• Aim
Reproduce verbatim the part of the Super PE passage below that lies between "Further, in some" and "230 remultiplexes (combines)", inclusive.

• Extract
Further, in some embodiments, configurable circuit 100 spans
multiple integrated circuit die.
[0025] FIG. 2 shows a diagram of multiple processing elements in a
scalable architecture. Processing elements 202, 204, 206, and 208,
(also referred to as PE1, PE2, PE3, and PE4) are coupled together
to operate as a Super PE. Data Router Adapter (DRA) 210 receives
data from the mesh and sends it to demultiplexer (DEMUX) 220, which
demultiplexes a single data stream into separate data streams, or
"sub-streams." Each separate data stream is sent to one PE. Each PE
operates on one of the separate data streams, and produces an
output data stream. Multiplexer (MUX) 230 remultiplexes (combines)
the output data streams together and provides results from the
Super PE to the mesh. Processing elements 202, 204, 206, and 208
may be of the same type or may be of differing types.

• Dataset extract
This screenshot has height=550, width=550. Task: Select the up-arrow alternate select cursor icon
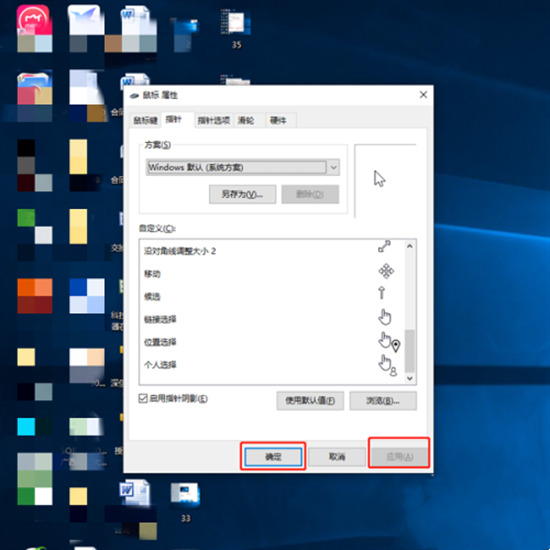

• Full answer
Further, in some embodiments, configurable circuit 100 spans
multiple integrated circuit die.
[0025] FIG. 2 shows a diagram of multiple processing elements in a
scalable architecture. Processing elements 202, 204, 206, and 208,
(also referred to as PE1, PE2, PE3, and PE4) are coupled together
to operate as a Super PE. Data Router Adapter (DRA) 210 receives
data from the mesh and sends it to demultiplexer (DEMUX) 220, which
demultiplexes a single data stream into separate data streams, or
"sub-streams." Each separate data stream is sent to one PE. Each PE
operates on one of the separate data streams, and produces an
output data stream. Multiplexer (MUX) 230 remultiplexes (combines)